Locate each line in the records that contains the word "perform" and copy those lines.

▶ **Data in this exercise**
****************************************

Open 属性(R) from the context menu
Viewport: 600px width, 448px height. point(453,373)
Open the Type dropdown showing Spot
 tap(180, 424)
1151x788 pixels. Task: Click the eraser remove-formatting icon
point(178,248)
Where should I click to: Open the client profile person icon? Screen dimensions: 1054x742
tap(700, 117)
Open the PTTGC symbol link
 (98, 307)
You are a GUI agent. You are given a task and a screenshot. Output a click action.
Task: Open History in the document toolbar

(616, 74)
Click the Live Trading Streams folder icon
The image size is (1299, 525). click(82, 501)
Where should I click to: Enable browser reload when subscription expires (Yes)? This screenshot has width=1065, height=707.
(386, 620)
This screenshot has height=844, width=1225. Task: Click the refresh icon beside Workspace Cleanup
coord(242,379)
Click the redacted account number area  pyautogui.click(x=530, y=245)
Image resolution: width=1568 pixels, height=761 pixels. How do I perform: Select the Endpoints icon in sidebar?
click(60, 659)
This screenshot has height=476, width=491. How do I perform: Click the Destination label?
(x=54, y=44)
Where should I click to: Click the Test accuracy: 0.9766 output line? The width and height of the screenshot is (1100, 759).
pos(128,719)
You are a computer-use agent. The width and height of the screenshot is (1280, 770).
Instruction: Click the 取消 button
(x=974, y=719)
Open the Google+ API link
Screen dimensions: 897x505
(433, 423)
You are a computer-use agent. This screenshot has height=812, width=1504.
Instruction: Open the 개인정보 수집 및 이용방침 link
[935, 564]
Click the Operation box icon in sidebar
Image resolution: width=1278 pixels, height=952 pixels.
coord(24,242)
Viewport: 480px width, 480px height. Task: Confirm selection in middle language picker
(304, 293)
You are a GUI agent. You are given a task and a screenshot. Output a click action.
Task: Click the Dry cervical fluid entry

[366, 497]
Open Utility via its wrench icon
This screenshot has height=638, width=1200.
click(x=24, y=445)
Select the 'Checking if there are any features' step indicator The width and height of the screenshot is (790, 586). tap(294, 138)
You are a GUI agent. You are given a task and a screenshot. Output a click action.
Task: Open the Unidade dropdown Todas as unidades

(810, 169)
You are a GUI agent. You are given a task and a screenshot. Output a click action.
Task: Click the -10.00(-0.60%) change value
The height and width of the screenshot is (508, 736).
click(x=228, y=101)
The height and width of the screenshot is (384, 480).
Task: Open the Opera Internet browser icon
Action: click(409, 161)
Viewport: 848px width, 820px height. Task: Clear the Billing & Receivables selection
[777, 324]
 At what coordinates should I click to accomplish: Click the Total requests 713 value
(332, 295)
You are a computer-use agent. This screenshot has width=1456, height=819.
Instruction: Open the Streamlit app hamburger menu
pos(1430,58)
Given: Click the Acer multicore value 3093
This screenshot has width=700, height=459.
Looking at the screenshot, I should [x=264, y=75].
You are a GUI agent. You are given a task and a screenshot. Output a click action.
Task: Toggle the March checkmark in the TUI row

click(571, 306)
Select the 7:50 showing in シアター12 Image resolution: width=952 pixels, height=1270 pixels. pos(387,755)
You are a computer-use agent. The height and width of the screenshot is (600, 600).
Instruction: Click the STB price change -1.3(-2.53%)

****************************************

▶ **In response**
Image resolution: width=1568 pixels, height=761 pixels. How do I perform: Select the Endpoints icon in sidebar?
This screenshot has height=476, width=491. How do I perform: Click the Destination label?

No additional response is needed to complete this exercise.